On the other hand, all five are, or have been, closely associated with each other, and with Wally White. Whilst it seems to me that collusion involving all five of them is unlikely, it is a possibility that cannot be disregarded in this case, especially given the criminal backgrounds of the persons involved. There could be motivations at work and contacts between the participants which have not been revealed by the evidence.
Accordingly, I determined to direct the jury that none of the five could corroborate any other. After some argument and discussion, counsel for both the prosecution and the defence submitted I should simply direct the jury that as a matter of law the five witnesses cannot corroborate each other, and not address the collusion issues in this context. I had proposed to say that the possibility of collusion could not be disregarded, but to then go on and say that the issue of collusion in fact was a matter for the jury, and I was considering referring them to relevant evidence. However, as counsel for both sides argued in favour of a simple emphatic direction I determined to do as counsel submitted I should do.
As to other corroboration, there was no issue that the consciousness of guilt lie and the taped Tourangi conversation were capable of corroborating the witnesses.
One aspect of these potentially corroborative pieces of evidence requires emphasis to the jury. That is that the jury cannot rely on any of the evidence which needs corroboration in assessing the potentially corroborative evidence.
In assessing the consciousness of guilt lie the jury must, for these purposes, disregard the evidence of the Kohunuis and the other three. They will be assisted in that respect by the fact that the prosecution has put to them that what the accused said is shown to be a lie by the evidence of Chhen So and by the phone records and not by the evidence of the Kohunuis or the other three.
In assessing the detailed knowledge allegedly displayed by the accused in the Riki Tourangi recorded conversation the jury will need to disregard the evidence of the five tainted witnesses. I had proposed to go through specific aspects of that conversation in that context and I canvassed with counsel two aspects in particular.

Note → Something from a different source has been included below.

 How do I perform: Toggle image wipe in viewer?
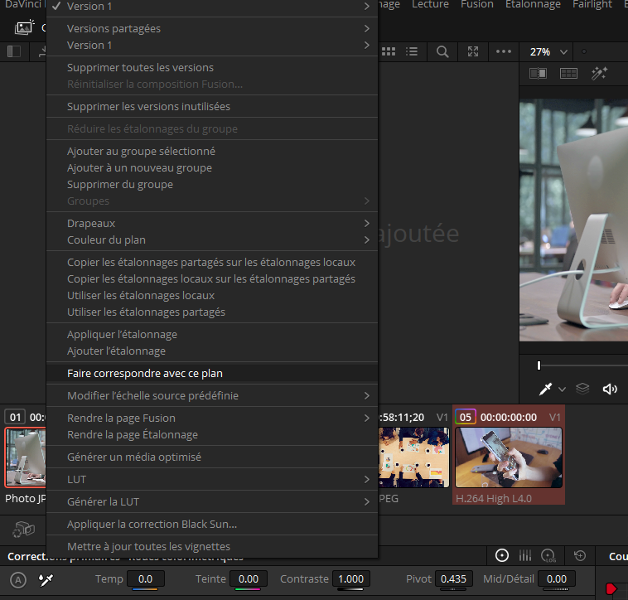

Counsel for the defendant submitted I should not adopt that course. After argument I determined to adopt the course urged upon me by counsel for the defence.
Other issues
Other matters were the subject of submissions on the proposed charge including a number of complaints made by the prosecution in relation to the final address of defence counsel. I think the transcript adequately reflects how those matters were determined.